- Aim of the exercise:
Rewrite only the records below from the line containing "Create (323, 155)" through the line containing "月度通訊 (1260, 440)", inclusive, replacing "Beginner" with "Advanced" and changing nothing else.
— begin Input records —
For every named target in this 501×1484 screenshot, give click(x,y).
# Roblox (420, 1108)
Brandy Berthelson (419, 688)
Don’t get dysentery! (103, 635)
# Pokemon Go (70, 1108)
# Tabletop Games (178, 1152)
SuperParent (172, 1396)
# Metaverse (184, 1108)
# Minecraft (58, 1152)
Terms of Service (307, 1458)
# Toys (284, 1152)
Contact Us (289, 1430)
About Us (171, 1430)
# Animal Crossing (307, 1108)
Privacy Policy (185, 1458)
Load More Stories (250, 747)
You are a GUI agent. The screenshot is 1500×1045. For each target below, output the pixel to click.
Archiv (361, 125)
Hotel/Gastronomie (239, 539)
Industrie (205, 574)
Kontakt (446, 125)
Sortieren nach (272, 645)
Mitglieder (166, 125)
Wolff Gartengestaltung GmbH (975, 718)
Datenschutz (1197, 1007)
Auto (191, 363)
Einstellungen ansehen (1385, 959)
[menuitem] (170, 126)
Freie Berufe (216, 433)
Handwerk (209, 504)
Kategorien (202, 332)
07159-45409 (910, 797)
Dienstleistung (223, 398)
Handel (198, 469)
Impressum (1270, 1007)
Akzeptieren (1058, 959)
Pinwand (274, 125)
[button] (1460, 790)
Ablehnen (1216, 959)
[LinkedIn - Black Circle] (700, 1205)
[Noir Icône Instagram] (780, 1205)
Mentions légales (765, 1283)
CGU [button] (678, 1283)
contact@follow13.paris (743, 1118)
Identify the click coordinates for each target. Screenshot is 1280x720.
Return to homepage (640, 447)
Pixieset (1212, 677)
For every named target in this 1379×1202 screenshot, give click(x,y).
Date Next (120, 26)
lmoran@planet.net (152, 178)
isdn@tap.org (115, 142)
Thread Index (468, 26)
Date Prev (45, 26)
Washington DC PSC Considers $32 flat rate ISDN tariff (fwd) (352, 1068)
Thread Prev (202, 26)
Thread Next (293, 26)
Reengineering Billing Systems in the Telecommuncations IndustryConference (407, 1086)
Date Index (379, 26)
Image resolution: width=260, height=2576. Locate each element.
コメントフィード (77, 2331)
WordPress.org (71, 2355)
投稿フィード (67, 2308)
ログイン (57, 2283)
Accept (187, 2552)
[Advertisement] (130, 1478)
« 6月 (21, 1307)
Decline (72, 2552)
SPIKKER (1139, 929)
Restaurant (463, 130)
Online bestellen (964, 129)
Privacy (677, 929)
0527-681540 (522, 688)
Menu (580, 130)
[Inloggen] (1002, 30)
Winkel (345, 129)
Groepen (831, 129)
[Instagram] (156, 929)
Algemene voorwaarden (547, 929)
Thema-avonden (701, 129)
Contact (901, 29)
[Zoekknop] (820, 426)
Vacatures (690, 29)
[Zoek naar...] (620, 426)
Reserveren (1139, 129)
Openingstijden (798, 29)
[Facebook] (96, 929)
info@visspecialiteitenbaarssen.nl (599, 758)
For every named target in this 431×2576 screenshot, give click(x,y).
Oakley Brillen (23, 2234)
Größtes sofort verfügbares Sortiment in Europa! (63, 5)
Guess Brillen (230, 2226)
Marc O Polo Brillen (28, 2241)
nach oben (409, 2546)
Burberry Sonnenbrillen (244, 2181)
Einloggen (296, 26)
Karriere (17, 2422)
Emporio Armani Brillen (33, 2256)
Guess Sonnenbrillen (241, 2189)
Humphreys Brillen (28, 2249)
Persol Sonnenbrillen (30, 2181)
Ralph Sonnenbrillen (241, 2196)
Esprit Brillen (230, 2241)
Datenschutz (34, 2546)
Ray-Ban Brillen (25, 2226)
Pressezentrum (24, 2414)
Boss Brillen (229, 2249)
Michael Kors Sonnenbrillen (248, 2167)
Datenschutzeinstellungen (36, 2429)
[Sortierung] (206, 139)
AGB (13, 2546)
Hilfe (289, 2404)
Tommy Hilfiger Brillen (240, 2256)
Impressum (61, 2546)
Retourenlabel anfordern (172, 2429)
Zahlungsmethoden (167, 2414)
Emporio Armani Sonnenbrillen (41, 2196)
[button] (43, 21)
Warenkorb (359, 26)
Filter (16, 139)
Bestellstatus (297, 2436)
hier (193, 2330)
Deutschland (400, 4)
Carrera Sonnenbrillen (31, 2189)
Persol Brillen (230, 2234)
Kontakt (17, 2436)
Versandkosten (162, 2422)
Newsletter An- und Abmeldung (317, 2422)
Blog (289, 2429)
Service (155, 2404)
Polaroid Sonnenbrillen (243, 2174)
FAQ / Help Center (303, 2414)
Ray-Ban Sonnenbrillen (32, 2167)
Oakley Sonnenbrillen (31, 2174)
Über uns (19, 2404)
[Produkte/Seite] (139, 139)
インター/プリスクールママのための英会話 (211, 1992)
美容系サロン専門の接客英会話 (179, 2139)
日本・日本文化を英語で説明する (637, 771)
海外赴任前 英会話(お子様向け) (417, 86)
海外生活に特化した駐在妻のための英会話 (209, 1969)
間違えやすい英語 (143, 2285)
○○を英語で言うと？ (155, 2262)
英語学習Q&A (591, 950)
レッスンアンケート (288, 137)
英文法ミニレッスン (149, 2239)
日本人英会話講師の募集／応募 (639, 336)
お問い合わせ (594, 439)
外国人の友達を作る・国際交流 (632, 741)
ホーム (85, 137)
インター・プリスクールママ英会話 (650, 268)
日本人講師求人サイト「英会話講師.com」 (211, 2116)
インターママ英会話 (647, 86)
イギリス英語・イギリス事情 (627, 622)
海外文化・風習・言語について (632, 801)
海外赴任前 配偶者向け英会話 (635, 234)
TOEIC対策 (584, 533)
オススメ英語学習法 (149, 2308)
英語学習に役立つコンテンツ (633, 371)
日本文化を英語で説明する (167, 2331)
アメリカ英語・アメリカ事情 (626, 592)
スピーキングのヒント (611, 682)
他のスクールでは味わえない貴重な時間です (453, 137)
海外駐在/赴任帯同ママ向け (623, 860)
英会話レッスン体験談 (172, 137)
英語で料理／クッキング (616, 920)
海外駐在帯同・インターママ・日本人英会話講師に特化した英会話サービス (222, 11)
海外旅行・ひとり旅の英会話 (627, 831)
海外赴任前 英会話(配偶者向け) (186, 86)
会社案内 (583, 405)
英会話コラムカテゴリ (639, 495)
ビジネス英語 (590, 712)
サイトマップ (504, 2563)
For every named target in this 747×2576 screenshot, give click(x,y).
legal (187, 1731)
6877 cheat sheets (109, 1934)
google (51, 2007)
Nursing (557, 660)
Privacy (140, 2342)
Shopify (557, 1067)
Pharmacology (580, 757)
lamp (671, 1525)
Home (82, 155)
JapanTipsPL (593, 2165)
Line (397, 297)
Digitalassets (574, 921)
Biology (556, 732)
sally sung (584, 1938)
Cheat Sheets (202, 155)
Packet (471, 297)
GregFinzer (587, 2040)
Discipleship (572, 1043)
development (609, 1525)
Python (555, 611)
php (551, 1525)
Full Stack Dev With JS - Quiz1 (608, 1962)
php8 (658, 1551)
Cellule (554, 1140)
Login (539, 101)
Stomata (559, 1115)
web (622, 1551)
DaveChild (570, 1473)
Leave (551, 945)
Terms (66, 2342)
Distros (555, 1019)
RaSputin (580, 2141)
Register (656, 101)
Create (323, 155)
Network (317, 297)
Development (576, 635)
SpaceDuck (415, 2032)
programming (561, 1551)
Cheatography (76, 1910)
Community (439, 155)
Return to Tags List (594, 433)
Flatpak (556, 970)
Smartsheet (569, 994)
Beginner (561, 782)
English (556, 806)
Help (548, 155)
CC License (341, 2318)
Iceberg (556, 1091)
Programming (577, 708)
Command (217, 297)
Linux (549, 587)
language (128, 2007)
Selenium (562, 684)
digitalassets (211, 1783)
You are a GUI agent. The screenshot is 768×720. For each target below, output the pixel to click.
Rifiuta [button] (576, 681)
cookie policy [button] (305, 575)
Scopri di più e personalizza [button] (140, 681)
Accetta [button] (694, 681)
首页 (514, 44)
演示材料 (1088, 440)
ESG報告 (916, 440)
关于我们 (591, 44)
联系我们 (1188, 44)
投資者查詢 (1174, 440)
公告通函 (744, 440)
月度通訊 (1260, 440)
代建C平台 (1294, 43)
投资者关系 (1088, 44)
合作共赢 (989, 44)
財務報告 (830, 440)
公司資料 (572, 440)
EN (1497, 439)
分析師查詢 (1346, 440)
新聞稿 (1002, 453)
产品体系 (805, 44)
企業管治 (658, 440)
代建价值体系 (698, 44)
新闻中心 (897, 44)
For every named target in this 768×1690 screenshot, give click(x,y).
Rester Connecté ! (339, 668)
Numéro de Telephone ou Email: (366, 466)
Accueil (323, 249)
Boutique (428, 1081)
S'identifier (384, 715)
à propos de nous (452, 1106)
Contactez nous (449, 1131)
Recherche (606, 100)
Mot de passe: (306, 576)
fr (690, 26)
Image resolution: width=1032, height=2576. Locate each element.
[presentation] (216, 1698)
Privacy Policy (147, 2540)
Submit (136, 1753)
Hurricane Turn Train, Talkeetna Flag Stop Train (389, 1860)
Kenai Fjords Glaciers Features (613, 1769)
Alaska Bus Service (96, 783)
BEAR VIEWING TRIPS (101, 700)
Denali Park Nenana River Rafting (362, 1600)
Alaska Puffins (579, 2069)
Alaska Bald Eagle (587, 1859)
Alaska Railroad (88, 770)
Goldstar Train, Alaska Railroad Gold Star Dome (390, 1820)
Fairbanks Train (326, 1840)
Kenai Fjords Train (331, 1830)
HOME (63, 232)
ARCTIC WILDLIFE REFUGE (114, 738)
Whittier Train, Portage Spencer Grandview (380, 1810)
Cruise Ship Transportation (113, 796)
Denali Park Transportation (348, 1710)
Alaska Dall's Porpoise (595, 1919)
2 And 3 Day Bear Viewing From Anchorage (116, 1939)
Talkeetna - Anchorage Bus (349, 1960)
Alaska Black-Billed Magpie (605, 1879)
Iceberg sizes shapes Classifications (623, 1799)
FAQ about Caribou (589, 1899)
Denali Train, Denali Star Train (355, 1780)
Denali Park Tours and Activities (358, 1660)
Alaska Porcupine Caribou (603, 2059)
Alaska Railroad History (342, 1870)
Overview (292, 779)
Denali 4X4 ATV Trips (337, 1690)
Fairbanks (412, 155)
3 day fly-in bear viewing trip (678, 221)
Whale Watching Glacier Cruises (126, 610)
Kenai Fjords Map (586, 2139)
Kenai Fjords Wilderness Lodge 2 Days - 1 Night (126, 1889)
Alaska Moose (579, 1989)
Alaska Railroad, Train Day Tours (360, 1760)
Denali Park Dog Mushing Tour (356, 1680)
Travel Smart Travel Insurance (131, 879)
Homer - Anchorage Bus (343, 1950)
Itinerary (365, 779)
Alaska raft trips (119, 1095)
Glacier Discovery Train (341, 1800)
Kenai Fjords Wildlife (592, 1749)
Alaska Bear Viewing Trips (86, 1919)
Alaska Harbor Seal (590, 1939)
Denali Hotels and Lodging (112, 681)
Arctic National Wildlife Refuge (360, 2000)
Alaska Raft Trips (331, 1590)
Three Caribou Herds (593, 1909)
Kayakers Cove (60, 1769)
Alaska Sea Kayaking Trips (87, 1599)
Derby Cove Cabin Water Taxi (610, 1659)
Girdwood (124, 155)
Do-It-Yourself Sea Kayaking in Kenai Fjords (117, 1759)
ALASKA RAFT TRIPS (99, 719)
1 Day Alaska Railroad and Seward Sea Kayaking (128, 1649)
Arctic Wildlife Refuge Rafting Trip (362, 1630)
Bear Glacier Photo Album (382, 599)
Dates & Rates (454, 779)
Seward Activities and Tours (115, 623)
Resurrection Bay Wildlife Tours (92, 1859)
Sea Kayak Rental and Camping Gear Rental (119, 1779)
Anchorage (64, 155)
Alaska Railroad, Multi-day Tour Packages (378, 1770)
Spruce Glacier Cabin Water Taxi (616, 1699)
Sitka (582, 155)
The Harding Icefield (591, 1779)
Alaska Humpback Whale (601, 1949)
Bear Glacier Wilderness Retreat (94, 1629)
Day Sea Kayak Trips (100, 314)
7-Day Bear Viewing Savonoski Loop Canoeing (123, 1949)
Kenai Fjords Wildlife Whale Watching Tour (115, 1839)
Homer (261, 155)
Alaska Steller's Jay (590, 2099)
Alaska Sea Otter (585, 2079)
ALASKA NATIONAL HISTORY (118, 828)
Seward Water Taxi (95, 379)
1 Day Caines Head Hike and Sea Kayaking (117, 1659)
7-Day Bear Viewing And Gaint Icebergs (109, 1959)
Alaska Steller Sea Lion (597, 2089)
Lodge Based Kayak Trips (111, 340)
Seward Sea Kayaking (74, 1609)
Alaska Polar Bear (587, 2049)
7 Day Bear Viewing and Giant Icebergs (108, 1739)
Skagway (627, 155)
— end Input records —
- Full solution:
Create (323, 155)
Network (317, 297)
Development (576, 635)
SpaceDuck (415, 2032)
programming (561, 1551)
Cheatography (76, 1910)
Community (439, 155)
Return to Tags List (594, 433)
Flatpak (556, 970)
Smartsheet (569, 994)
Advanced (561, 782)
English (556, 806)
Help (548, 155)
CC License (341, 2318)
Iceberg (556, 1091)
Programming (577, 708)
Command (217, 297)
Linux (549, 587)
language (128, 2007)
Selenium (562, 684)
digitalassets (211, 1783)
You are a GUI agent. The screenshot is 768×720. For each target below, output the pixel to click.
Rifiuta [button] (576, 681)
cookie policy [button] (305, 575)
Scopri di più e personalizza [button] (140, 681)
Accetta [button] (694, 681)
首页 (514, 44)
演示材料 (1088, 440)
ESG報告 (916, 440)
关于我们 (591, 44)
联系我们 (1188, 44)
投資者查詢 (1174, 440)
公告通函 (744, 440)
月度通訊 (1260, 440)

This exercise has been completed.